== Material shown
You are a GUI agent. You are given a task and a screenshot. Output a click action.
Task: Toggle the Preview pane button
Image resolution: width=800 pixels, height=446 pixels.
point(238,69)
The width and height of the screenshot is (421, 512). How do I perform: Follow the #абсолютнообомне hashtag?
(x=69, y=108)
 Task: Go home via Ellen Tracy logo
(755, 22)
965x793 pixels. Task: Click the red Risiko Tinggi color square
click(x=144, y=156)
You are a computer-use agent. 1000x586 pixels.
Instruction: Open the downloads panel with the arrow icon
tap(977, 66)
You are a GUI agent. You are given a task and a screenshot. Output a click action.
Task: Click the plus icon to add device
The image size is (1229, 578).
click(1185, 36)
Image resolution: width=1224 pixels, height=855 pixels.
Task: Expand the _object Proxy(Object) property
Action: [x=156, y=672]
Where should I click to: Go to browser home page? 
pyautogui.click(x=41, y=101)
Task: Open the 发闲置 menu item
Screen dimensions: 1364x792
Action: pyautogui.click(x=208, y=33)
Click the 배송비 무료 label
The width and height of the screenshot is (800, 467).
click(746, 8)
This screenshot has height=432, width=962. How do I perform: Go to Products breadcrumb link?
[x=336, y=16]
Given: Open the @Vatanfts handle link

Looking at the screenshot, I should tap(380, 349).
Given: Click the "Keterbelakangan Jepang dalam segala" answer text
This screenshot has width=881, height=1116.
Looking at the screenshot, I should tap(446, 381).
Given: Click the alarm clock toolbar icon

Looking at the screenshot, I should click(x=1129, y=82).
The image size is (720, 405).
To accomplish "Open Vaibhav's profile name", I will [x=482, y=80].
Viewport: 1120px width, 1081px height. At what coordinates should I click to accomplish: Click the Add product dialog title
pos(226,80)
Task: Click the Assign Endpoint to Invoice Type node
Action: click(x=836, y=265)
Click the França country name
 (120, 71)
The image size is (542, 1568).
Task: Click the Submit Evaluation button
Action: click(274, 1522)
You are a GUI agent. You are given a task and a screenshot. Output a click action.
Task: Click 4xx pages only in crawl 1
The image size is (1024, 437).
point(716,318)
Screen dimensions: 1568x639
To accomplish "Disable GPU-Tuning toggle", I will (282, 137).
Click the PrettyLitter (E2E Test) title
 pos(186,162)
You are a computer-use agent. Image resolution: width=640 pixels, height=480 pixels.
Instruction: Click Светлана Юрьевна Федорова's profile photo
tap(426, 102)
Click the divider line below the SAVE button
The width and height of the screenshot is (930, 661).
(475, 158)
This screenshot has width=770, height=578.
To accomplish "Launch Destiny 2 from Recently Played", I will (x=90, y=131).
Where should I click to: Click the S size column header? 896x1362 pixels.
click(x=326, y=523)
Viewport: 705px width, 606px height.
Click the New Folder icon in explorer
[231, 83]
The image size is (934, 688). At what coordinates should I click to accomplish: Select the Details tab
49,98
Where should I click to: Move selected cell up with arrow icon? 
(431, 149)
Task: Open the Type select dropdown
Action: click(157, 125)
====
§ **Exercise objective**: Arrange every line of all the entries above as a Markdown table, using a "Row" column for the row number and a "Line" column for the line itself. Leave out blank lines.

§ **Result of the task**:
| Row | Line |
|---|---|
| 1 | You are a GUI agent. You are given a task and a screenshot. Output a click action. |
| 2 | Task: Toggle the Preview pane button |
| 3 | Image resolution: width=800 pixels, height=446 pixels. |
| 4 | point(238,69) |
| 5 | The width and height of the screenshot is (421, 512). How do I perform: Follow the #абсолютнообомне hashtag? |
| 6 | (x=69, y=108) |
| 7 |  Task: Go home via Ellen Tracy logo |
| 8 | (755, 22) |
| 9 | 965x793 pixels. Task: Click the red Risiko Tinggi color square |
| 10 | click(x=144, y=156) |
| 11 | You are a computer-use agent. 1000x586 pixels. |
| 12 | Instruction: Open the downloads panel with the arrow icon |
| 13 | tap(977, 66) |
| 14 | You are a GUI agent. You are given a task and a screenshot. Output a click action. |
| 15 | Task: Click the plus icon to add device |
| 16 | The image size is (1229, 578). |
| 17 | click(1185, 36) |
| 18 | Image resolution: width=1224 pixels, height=855 pixels. |
| 19 | Task: Expand the _object Proxy(Object) property |
| 20 | Action: [x=156, y=672] |
| 21 | Where should I click to: Go to browser home page?  |
| 22 | pyautogui.click(x=41, y=101) |
| 23 | Task: Open the 发闲置 menu item |
| 24 | Screen dimensions: 1364x792 |
| 25 | Action: pyautogui.click(x=208, y=33) |
| 26 | Click the 배송비 무료 label |
| 27 | The width and height of the screenshot is (800, 467). |
| 28 | click(746, 8) |
| 29 | This screenshot has height=432, width=962. How do I perform: Go to Products breadcrumb link? |
| 30 | [x=336, y=16] |
| 31 | Given: Open the @Vatanfts handle link |
| 32 | Looking at the screenshot, I should tap(380, 349). |
| 33 | Given: Click the "Keterbelakangan Jepang dalam segala" answer text |
| 34 | This screenshot has width=881, height=1116. |
| 35 | Looking at the screenshot, I should tap(446, 381). |
| 36 | Given: Click the alarm clock toolbar icon |
| 37 | Looking at the screenshot, I should click(x=1129, y=82). |
| 38 | The image size is (720, 405). |
| 39 | To accomplish "Open Vaibhav's profile name", I will [x=482, y=80]. |
| 40 | Viewport: 1120px width, 1081px height. At what coordinates should I click to accomplish: Click the Add product dialog title |
| 41 | pos(226,80) |
| 42 | Task: Click the Assign Endpoint to Invoice Type node |
| 43 | Action: click(x=836, y=265) |
| 44 | Click the França country name |
| 45 |  (120, 71) |
| 46 | The image size is (542, 1568). |
| 47 | Task: Click the Submit Evaluation button |
| 48 | Action: click(274, 1522) |
| 49 | You are a GUI agent. You are given a task and a screenshot. Output a click action. |
| 50 | Task: Click 4xx pages only in crawl 1 |
| 51 | The image size is (1024, 437). |
| 52 | point(716,318) |
| 53 | Screen dimensions: 1568x639 |
| 54 | To accomplish "Disable GPU-Tuning toggle", I will (282, 137). |
| 55 | Click the PrettyLitter (E2E Test) title |
| 56 |  pos(186,162) |
| 57 | You are a computer-use agent. Image resolution: width=640 pixels, height=480 pixels. |
| 58 | Instruction: Click Светлана Юрьевна Федорова's profile photo |
| 59 | tap(426, 102) |
| 60 | Click the divider line below the SAVE button |
| 61 | The width and height of the screenshot is (930, 661). |
| 62 | (475, 158) |
| 63 | This screenshot has width=770, height=578. |
| 64 | To accomplish "Launch Destiny 2 from Recently Played", I will (x=90, y=131). |
| 65 | Where should I click to: Click the S size column header? 896x1362 pixels. |
| 66 | click(x=326, y=523) |
| 67 | Viewport: 705px width, 606px height. |
| 68 | Click the New Folder icon in explorer |
| 69 | [231, 83] |
| 70 | The image size is (934, 688). At what coordinates should I click to accomplish: Select the Details tab |
| 71 | 49,98 |
| 72 | Where should I click to: Move selected cell up with arrow icon?  |
| 73 | (431, 149) |
| 74 | Task: Open the Type select dropdown |
| 75 | Action: click(157, 125) |